Collected data entries:

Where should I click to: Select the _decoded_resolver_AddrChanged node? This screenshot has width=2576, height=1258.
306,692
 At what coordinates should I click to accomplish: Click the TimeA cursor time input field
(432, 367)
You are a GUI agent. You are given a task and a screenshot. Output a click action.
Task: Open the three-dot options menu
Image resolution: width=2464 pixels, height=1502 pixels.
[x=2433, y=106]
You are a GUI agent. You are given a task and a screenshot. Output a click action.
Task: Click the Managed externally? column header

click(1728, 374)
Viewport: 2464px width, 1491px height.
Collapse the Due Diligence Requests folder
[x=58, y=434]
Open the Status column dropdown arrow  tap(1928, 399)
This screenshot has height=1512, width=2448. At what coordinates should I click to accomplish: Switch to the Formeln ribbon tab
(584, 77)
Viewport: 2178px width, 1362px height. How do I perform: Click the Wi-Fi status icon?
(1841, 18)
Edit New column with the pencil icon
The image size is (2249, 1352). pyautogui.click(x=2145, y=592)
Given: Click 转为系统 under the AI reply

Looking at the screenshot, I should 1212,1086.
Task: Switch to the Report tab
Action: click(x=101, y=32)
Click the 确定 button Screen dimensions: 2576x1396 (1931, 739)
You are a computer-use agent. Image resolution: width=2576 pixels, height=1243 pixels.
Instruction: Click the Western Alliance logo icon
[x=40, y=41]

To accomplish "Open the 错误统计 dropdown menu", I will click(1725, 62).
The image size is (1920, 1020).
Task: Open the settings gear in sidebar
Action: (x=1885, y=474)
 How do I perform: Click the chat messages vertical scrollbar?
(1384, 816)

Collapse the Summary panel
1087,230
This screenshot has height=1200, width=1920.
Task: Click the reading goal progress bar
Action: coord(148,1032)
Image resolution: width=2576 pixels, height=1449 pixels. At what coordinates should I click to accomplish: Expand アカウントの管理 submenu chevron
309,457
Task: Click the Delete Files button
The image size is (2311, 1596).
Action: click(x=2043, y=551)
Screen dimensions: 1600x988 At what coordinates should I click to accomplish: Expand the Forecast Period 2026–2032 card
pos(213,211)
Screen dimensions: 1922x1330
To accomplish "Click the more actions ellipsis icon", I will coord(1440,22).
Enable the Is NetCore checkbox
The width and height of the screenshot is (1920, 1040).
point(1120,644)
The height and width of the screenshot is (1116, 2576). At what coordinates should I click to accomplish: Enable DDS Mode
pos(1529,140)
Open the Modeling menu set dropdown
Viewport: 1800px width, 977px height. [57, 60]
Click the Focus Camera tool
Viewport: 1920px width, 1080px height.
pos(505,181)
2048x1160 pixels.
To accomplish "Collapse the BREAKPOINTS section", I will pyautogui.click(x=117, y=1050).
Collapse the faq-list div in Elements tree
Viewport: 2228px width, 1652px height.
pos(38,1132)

BRIEF —
Restate each entry above word for word.

EXERCISE ANSWER —
Where should I click to: Select the _decoded_resolver_AddrChanged node? This screenshot has width=2576, height=1258.
306,692
 At what coordinates should I click to accomplish: Click the TimeA cursor time input field
(432, 367)
You are a GUI agent. You are given a task and a screenshot. Output a click action.
Task: Open the three-dot options menu
Image resolution: width=2464 pixels, height=1502 pixels.
[x=2433, y=106]
You are a GUI agent. You are given a task and a screenshot. Output a click action.
Task: Click the Managed externally? column header

click(1728, 374)
Viewport: 2464px width, 1491px height.
Collapse the Due Diligence Requests folder
[x=58, y=434]
Open the Status column dropdown arrow  tap(1928, 399)
This screenshot has height=1512, width=2448. At what coordinates should I click to accomplish: Switch to the Formeln ribbon tab
(584, 77)
Viewport: 2178px width, 1362px height. How do I perform: Click the Wi-Fi status icon?
(1841, 18)
Edit New column with the pencil icon
The image size is (2249, 1352). pyautogui.click(x=2145, y=592)
Given: Click 转为系统 under the AI reply

Looking at the screenshot, I should 1212,1086.
Task: Switch to the Report tab
Action: click(x=101, y=32)
Click the 确定 button Screen dimensions: 2576x1396 (1931, 739)
You are a computer-use agent. Image resolution: width=2576 pixels, height=1243 pixels.
Instruction: Click the Western Alliance logo icon
[x=40, y=41]

To accomplish "Open the 错误统计 dropdown menu", I will click(1725, 62).
The image size is (1920, 1020).
Task: Open the settings gear in sidebar
Action: (x=1885, y=474)
 How do I perform: Click the chat messages vertical scrollbar?
(1384, 816)

Collapse the Summary panel
1087,230
This screenshot has height=1200, width=1920.
Task: Click the reading goal progress bar
Action: coord(148,1032)
Image resolution: width=2576 pixels, height=1449 pixels. At what coordinates should I click to accomplish: Expand アカウントの管理 submenu chevron
309,457
Task: Click the Delete Files button
The image size is (2311, 1596).
Action: click(x=2043, y=551)
Screen dimensions: 1600x988 At what coordinates should I click to accomplish: Expand the Forecast Period 2026–2032 card
pos(213,211)
Screen dimensions: 1922x1330
To accomplish "Click the more actions ellipsis icon", I will coord(1440,22).
Enable the Is NetCore checkbox
The width and height of the screenshot is (1920, 1040).
point(1120,644)
The height and width of the screenshot is (1116, 2576). At what coordinates should I click to accomplish: Enable DDS Mode
pos(1529,140)
Open the Modeling menu set dropdown
Viewport: 1800px width, 977px height. [57, 60]
Click the Focus Camera tool
Viewport: 1920px width, 1080px height.
pos(505,181)
2048x1160 pixels.
To accomplish "Collapse the BREAKPOINTS section", I will pyautogui.click(x=117, y=1050).
Collapse the faq-list div in Elements tree
Viewport: 2228px width, 1652px height.
pos(38,1132)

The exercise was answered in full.